A house is more than just four walls. It’s a window to a history everyone relates to: how domestic life has changed over the centuries. In “At Home: A Short History of Private Life” ($16, Doubleday), Bill Bryon’s 15th book, the American-turned-Brit author uses his 160-year-old abode as a backdrop to explore how evolving lifestyles have influenced the structures we call home. Bryson talks about the history of domestic bliss Oct. 17 at 7 p.m. at the Sixth and I Historic Synagogue.
Where did the idea for this book come from?
I thought, “What if I just did a book about a house, and treated the house as a continent, making a journey around it, from room to room, considering the history of the world from that perspective?”
You live in a Victorian parsonage, which seems an ideal place to explore.
The clergyman who built this house in 1851 had grown up in a world that was, for nearly a century, fundamentally medieval. He lived until the early 20th century, so he died in a world that had cars, airplanes, skyscrapers and movies. Changes in those 50 years were probably greater than has ever happened in any inkling of human history.
What surprised you most about the history of homes?

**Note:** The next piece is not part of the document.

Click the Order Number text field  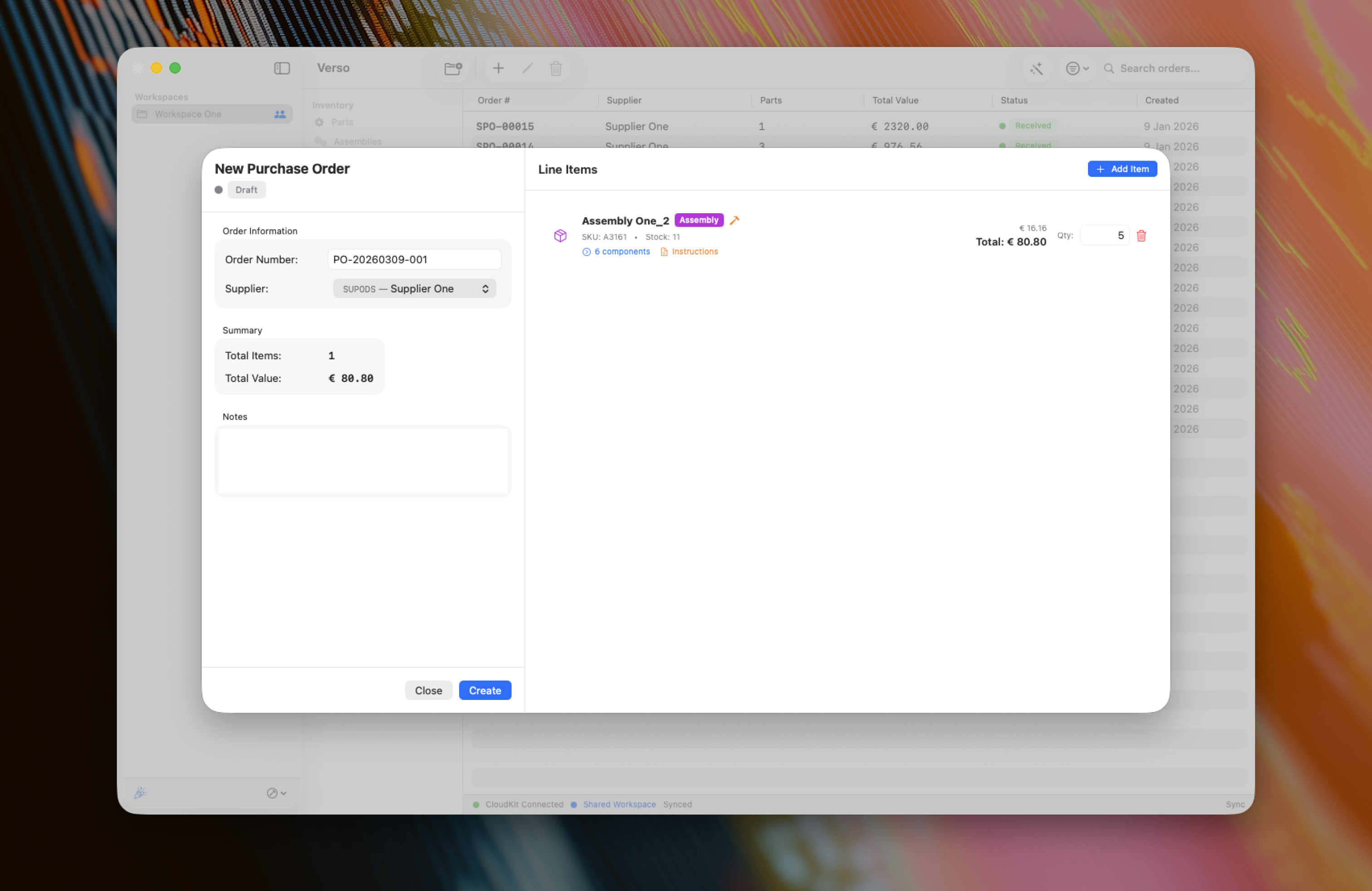point(414,259)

How long it took us as beings to get comfortable, because it’s just the most natural thing in the world. For most of time, most people were not very good at making themselves comfortable. Their houses were drafty, cold and appallingly ill-lit. It’s only in the last 100 years or so that the idea of all of this comfort at our disposal has come.
So as the world changes, so do houses?
Most of the mechanics of living in the house haven’t changed. No matter how much lifestyles change, how much technology takes us into new places, we’re conservative about our houses. A doorknob has not changed in hundreds of years, and windows open the same way they did 250 years ago.
So how are houses going to change in upcoming years?
There will be change in terms of flat-screen televisions, entertainment systems and communications systems, but I imagine they will all be incorporated into a house that would be fundamentally the same as houses that we live in now.
OK, you can live in the White House, Monticello or Mount Vernon — which would you take?
Monticello is the greatest house ever built. The fact that it’s on a hilltop at a time when nobody built houses on hilltops, Thomas Jefferson was unique in that. What a visionary to think to have a view when you step out of French windows! But Mount Vernon is one of the most comfortable houses ever. Two of the best houses in America were built by presidents in their spare time. That’s amazing!